The class will begin with a 20-minute training video for clinical skills trainers who want to incorporate physiological breech principles into their breech training. The video is my best attempt to compress a whole study day into a 20-minute refresher, which can precede a short hands-on session. It starts with a description of the mechanisms, then covers basic principles and the main manoeuvres to resolve complicated births when the mother is in an upright position. Manoeuvres are shown in short clips taken from various birth videos, and again in slow motion. I provide a voice-over throughout the film, helping you understand what you are seeing, and links the the research base which informs the Breech Birth Network training.
Even if you cannot attend the class in real time, you will receive a link to the recording with login information. This will enable you to use the video to share information and physiological breech skills with your colleagues.The on-line class will be interactive, with time for questions at the end. I’d love feedback about the video. Over the last year, I’ve been working closely with Academia Verloskunde Amsterdam Groningen (AVAG), the Association of Ontario Midwives (AOM), and the Regroupement Les Sage-Femmes du Quebec (RSFQ) to look at how they can teach more physiological breech methods, underpinned with an evidence base. I feel continually blessed to be able to learn what other midwives and obstetricians feel they need to learn and teach physiological breech. I hope that this video will eventually help clinical skills trainers to share the methods more widely, even in short update sessions.

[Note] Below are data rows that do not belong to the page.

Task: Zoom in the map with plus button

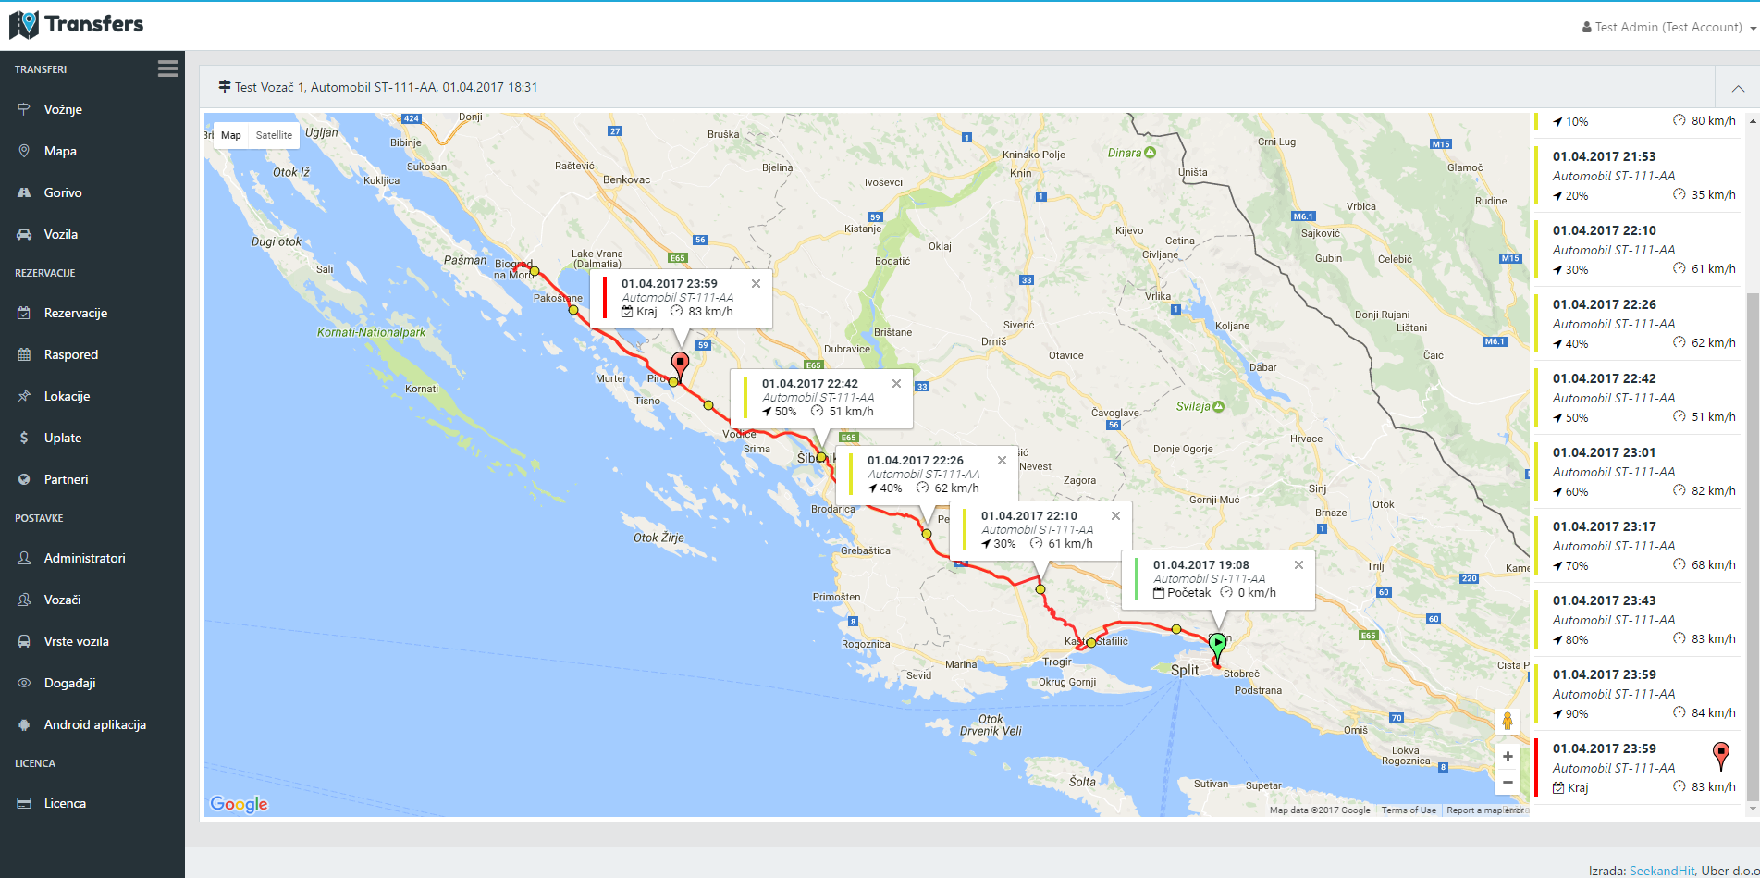Action: (x=1508, y=757)
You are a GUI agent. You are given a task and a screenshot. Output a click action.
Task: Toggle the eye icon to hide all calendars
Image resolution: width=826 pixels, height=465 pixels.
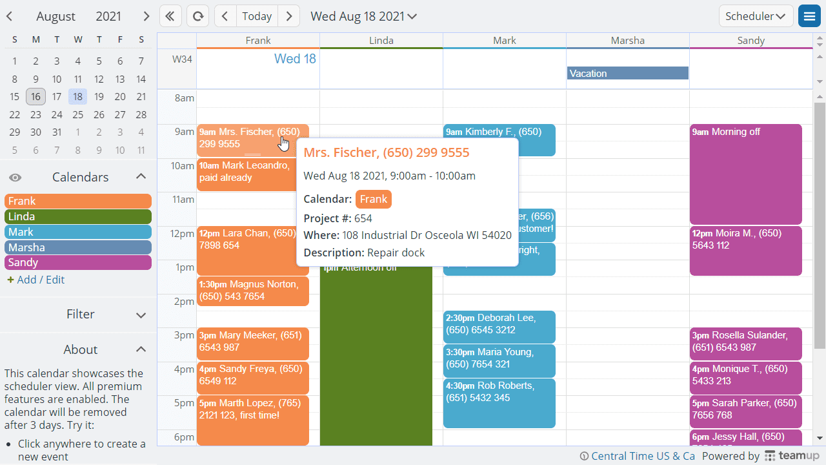pos(15,176)
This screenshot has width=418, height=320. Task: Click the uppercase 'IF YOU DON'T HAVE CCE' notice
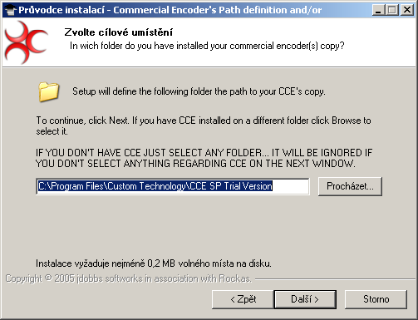tap(204, 158)
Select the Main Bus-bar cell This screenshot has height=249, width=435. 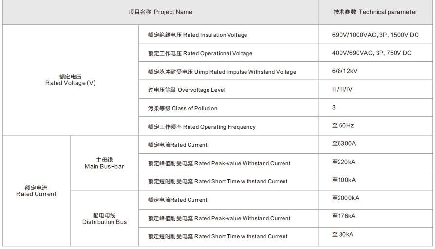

If you are a clinical skills trainer, working in a health care facility, educational institution or midwifery/medical association, I’d love to hear from you. And we are always very grateful to the women and practitioners who share birth videos with us so that we can continue to learn and share this knowledge with others. The revolution in breech management now occurring is spreading largely because women, midwives and obstetricians have made visible practices that have previously been hidden behind closed doors. Openness, flexibility, collaboration.